▶ **Task to complete**
Repeat the records below word for word, leaving out the pictures.

[Records excerpted from a collection]
====================
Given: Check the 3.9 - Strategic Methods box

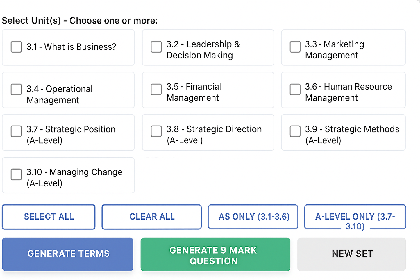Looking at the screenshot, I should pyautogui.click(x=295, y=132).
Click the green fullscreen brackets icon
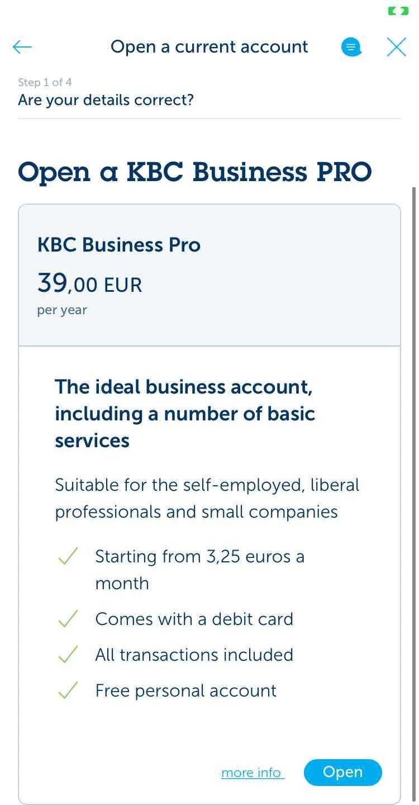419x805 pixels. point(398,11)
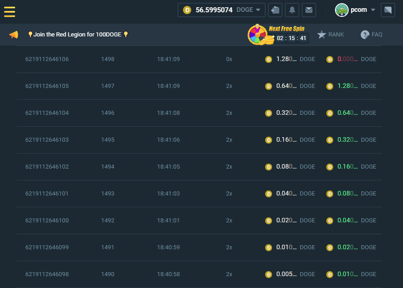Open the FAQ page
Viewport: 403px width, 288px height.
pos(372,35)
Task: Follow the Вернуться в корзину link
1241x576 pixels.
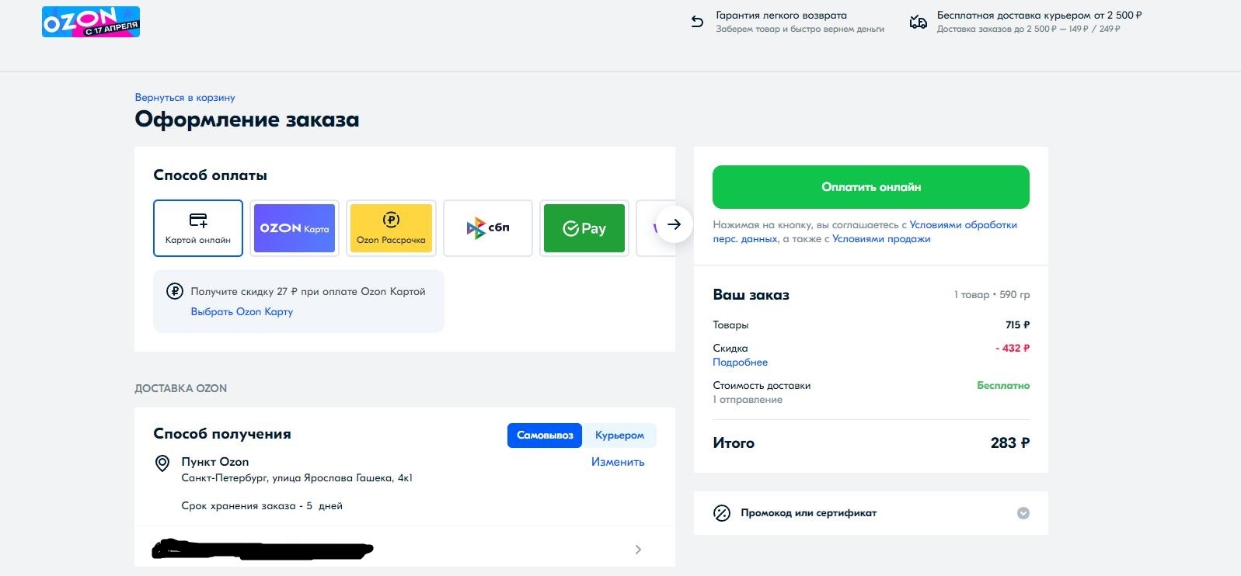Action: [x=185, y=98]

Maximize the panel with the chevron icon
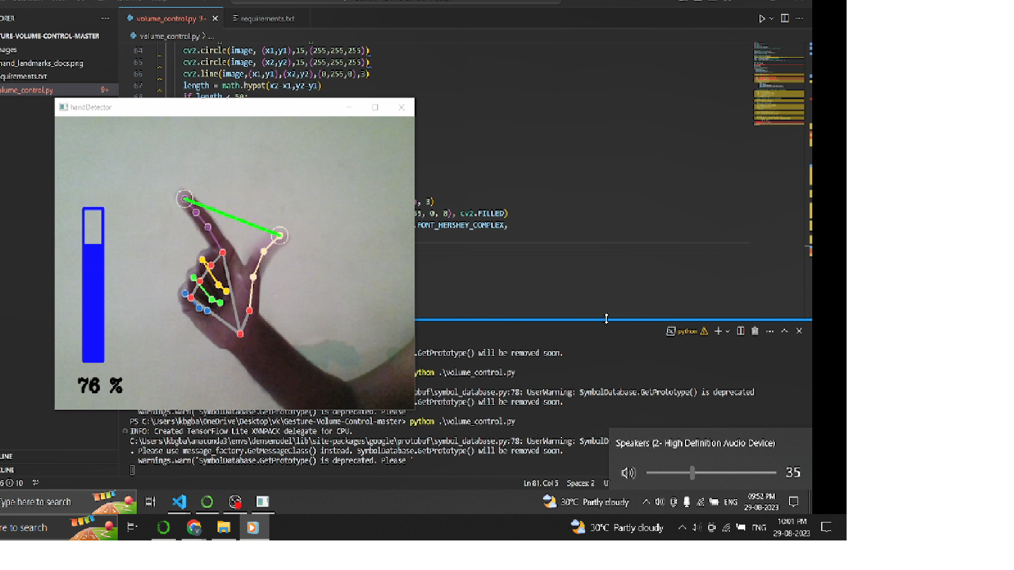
====================
▶ **Solution to the problem**
Given: Check the 3.9 - Strategic Methods box

Looking at the screenshot, I should pyautogui.click(x=295, y=132).
Click the green fullscreen brackets icon
419x805 pixels. point(398,11)
Open the FAQ page
Viewport: 403px width, 288px height.
pos(372,35)
Task: Follow the Вернуться в корзину link
1241x576 pixels.
Action: [x=185, y=98]

Maximize the panel with the chevron icon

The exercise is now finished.